David Chapman 2022-01-28

Thanks, yes, I’ve read Personal Knowledge and The Tacit Dimension. He’s underrated (in the English-speaking world, at least), which is a pity.

Pragmatism?

Garrett 2022-05-15

I love seeing this list! It definitely gives me clearer insight into where Meaningness is coming from.

One thing that surprises me is that the pragmatists (especially Dewey) are not here. Seeing that absence makes me realize that I was (somewhat unconsciously) reading Meaningness as a modern update/popularization of Deweyan pragmatism. I still think that’s not a bad take on this project, actually.

I think Dreyfus’s reading of Heidegger downplays much of what is distinctively Heideggerian in favor of what Heidegger shares with American pragmatism. Now I’m curious if that is what accounts for the resonance with pragmatism that I’m seeing throughout Meaningness, or if other thinkers on this reading list also play in here. Even Kegan might account for an overlap with pragmatism, since Kegan (like Dewey) is providing a kind of secularized, psychologized Hegel that keeps the emphasis on dialectical growth while eliminating much of the metaphysical baggage.

…which is all just to say that I’m curious if you’ve read the American pragmatists and that I’d suggest Dewey to anyone who finds Meaningness compelling.

Pragmatists

David Chapman 2022-05-15

Hi Garrett,

I haven’t read the pragmatists properly—just particular bits that seemed particularly relevant at times. I feel like I have a decent understanding of what they are about from secondary sources, but that might be mistaken, and I have vague good intentions to read them systematically someday.

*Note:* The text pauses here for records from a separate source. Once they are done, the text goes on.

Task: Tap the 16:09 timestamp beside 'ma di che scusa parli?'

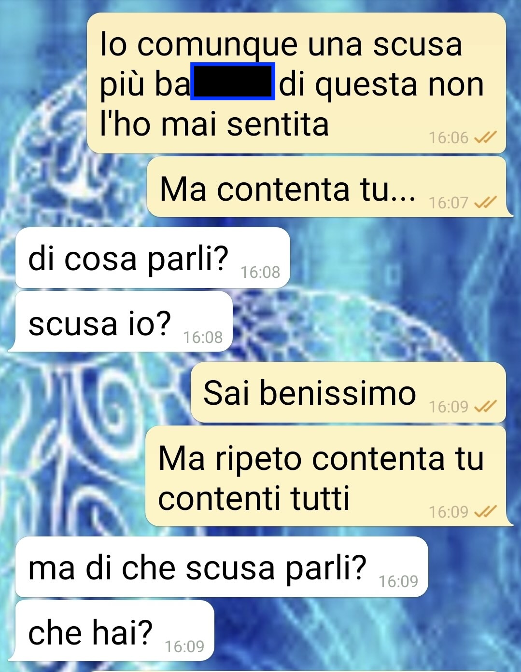Action: [x=398, y=582]
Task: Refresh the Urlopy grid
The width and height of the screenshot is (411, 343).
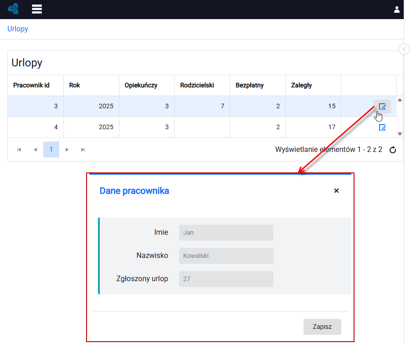Action: click(x=393, y=150)
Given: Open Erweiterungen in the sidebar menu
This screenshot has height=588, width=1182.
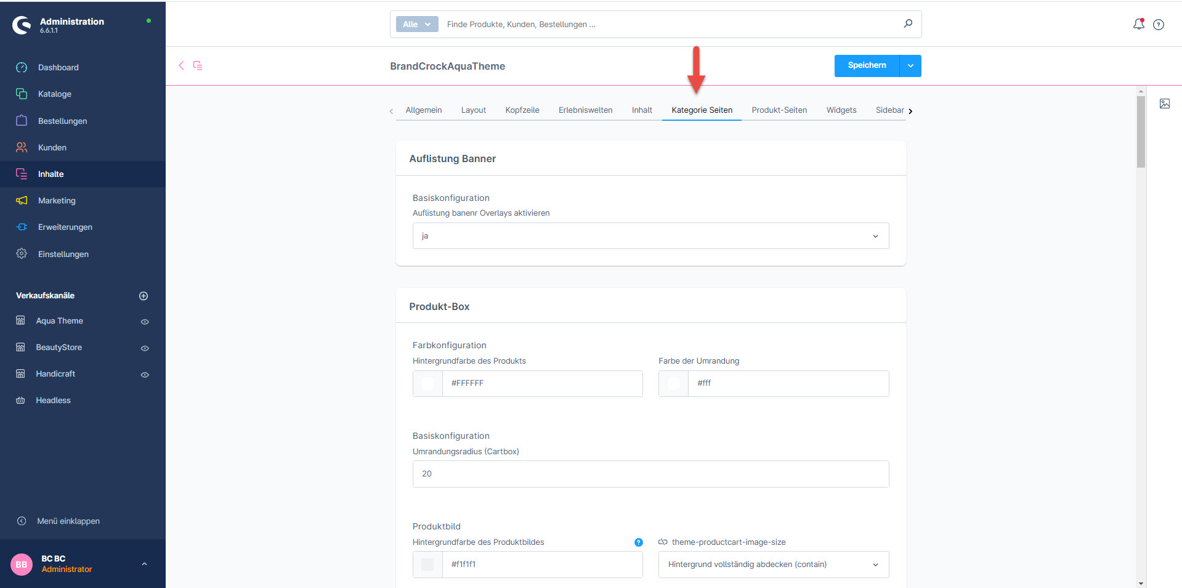Looking at the screenshot, I should tap(65, 227).
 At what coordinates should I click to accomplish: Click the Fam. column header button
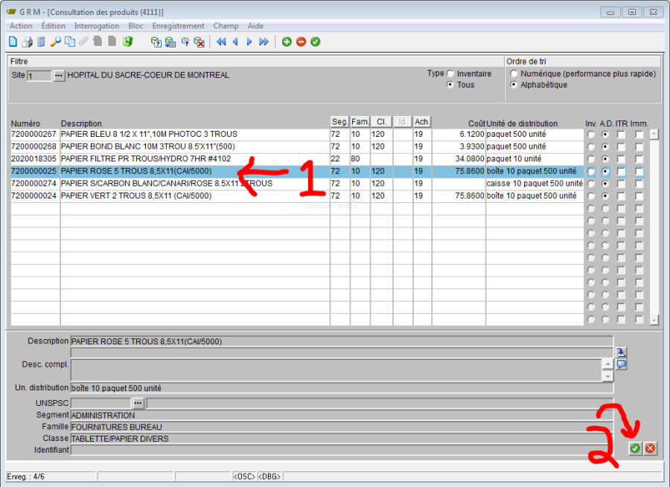coord(360,122)
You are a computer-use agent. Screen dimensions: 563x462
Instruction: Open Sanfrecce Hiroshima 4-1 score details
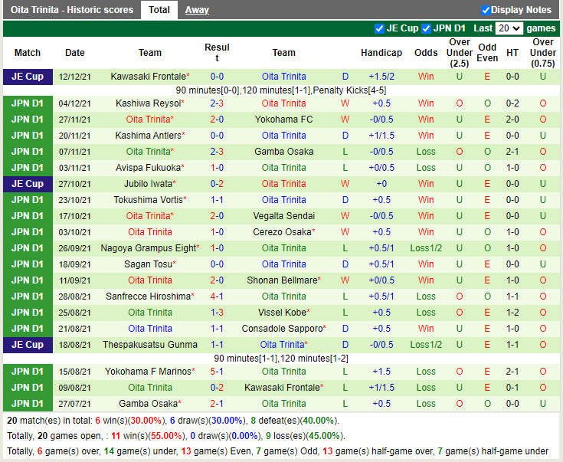click(217, 297)
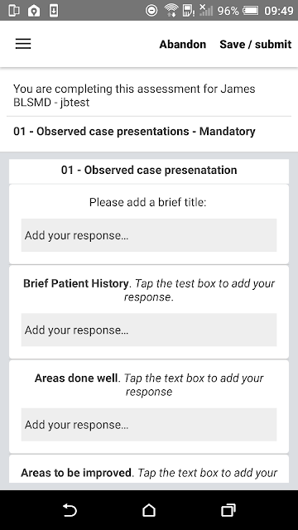Image resolution: width=298 pixels, height=530 pixels.
Task: Tap the Wi-Fi status bar icon
Action: [171, 11]

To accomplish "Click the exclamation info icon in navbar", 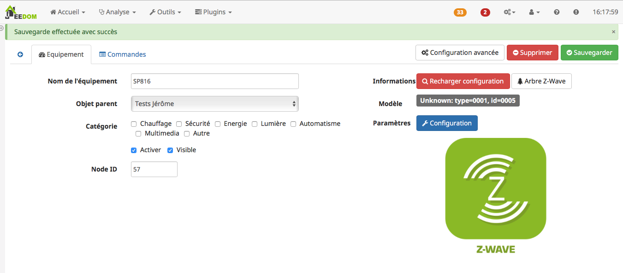I will tap(576, 12).
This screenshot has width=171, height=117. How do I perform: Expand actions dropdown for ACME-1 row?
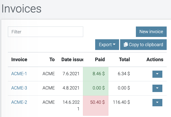coord(157,74)
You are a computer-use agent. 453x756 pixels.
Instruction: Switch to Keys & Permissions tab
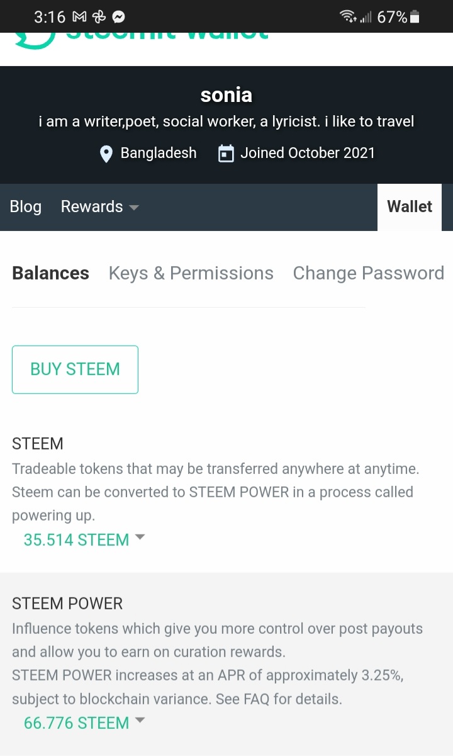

I think Dreyfus’s reading of Heidegger downplays much of what is distinctively Heideggerian in favor of what Heidegger shares with American pragmatism.

I think that may be fair…

Now I’m curious if that is what accounts for the resonance with pragmatism that I’m seeing throughout Meaningness

That could be! It could also be that I’m an American former engineer and businessman, which gives me a pragmatic attitude. (I realize that Pragmatism isn’t the same thing as pragmatism, but there’s a family resemblance.)

Pragmatism

John 2022-11-16

I’m surprised you haven’t read the pragmatists! I was also reading Meaningness with a vague thought that this was further discourse on pragmatism-related thought.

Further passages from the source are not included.